-- TEXTO --

——

Nota escrita por José Luis da Costa Oreiro e Luiz Carlos Bresser-Pereira (15/04/2020)

Hoje o Senado Federal deverá colocar em votação a PEC 10/2020 que trata, entre outros assuntos, da possibilidade do Banco Central do Brasil comprar títulos públicos e privados no mercado secundário. Trata-se de uma medida que vem sendo adotada pelos principais Bancos Centrais do mundo, particularmente o Federal Reserve, o Bank of England e o Banco Central Europeu para lidar com o problema de falta de liquidez nos mercados de capitais e de crédito decorrente do enorme aumento da preferência pela liquidez dos agentes do setor privado, induzido pela maior percepção de incerteza a partir da pandemia do coronavirus.

——

(Registros de uma coleção)
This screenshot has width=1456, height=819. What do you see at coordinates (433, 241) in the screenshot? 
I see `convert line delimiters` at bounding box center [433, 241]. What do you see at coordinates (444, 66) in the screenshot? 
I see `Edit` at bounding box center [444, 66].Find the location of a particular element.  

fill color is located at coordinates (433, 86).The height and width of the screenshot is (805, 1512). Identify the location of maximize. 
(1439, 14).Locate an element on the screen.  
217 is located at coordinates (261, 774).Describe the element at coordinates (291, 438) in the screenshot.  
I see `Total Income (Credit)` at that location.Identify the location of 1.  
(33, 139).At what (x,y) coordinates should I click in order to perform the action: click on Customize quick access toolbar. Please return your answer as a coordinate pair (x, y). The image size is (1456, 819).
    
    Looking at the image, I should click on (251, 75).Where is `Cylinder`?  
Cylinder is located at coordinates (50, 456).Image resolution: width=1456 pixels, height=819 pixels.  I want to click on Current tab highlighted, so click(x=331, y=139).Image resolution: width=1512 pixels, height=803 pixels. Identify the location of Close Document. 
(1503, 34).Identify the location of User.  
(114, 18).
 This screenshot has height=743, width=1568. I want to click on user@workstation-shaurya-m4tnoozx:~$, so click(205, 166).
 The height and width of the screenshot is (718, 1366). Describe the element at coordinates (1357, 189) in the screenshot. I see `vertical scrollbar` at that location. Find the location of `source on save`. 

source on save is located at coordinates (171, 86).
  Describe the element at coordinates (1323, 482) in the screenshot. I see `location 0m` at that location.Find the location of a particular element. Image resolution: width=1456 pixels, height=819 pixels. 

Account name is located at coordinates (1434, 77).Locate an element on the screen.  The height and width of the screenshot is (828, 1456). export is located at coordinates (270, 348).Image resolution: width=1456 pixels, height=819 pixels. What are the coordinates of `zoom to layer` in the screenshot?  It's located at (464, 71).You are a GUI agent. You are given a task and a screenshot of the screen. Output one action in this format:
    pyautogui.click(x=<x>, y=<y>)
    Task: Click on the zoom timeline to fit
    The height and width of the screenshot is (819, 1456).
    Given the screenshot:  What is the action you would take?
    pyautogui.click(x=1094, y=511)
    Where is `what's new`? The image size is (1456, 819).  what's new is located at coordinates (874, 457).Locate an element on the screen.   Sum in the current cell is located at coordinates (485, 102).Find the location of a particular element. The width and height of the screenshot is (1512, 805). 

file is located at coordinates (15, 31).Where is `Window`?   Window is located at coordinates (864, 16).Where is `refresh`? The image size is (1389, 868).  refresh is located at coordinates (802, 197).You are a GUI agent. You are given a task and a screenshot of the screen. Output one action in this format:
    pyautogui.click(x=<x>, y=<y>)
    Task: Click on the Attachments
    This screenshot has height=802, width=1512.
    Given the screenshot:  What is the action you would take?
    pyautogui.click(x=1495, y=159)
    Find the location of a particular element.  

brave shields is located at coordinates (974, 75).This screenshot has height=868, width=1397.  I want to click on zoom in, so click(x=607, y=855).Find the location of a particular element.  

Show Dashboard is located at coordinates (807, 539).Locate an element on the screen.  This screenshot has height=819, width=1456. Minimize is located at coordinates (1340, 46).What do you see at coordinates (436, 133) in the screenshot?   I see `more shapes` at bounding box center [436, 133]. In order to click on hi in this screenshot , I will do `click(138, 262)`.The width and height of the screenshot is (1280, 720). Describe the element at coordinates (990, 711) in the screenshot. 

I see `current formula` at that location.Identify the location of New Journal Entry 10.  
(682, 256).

——

-- ENUNCIADO --
Traduza para o inglês esta frase da nota sobre a PEC 10/2020: "Hoje o Senado Federal deverá colocar em votação a PEC 10/2020 que trata, entre outros assuntos, da possibilidade do Banco Central do Brasil comprar títulos públicos e privados no mercado secundário."

-- RESOLUÇÃO --
Today the Federal Senate is expected to vote on PEC 10/2020, which deals, among other matters, with the possibility of the Central Bank of Brazil buying public and private securities on the secondary market.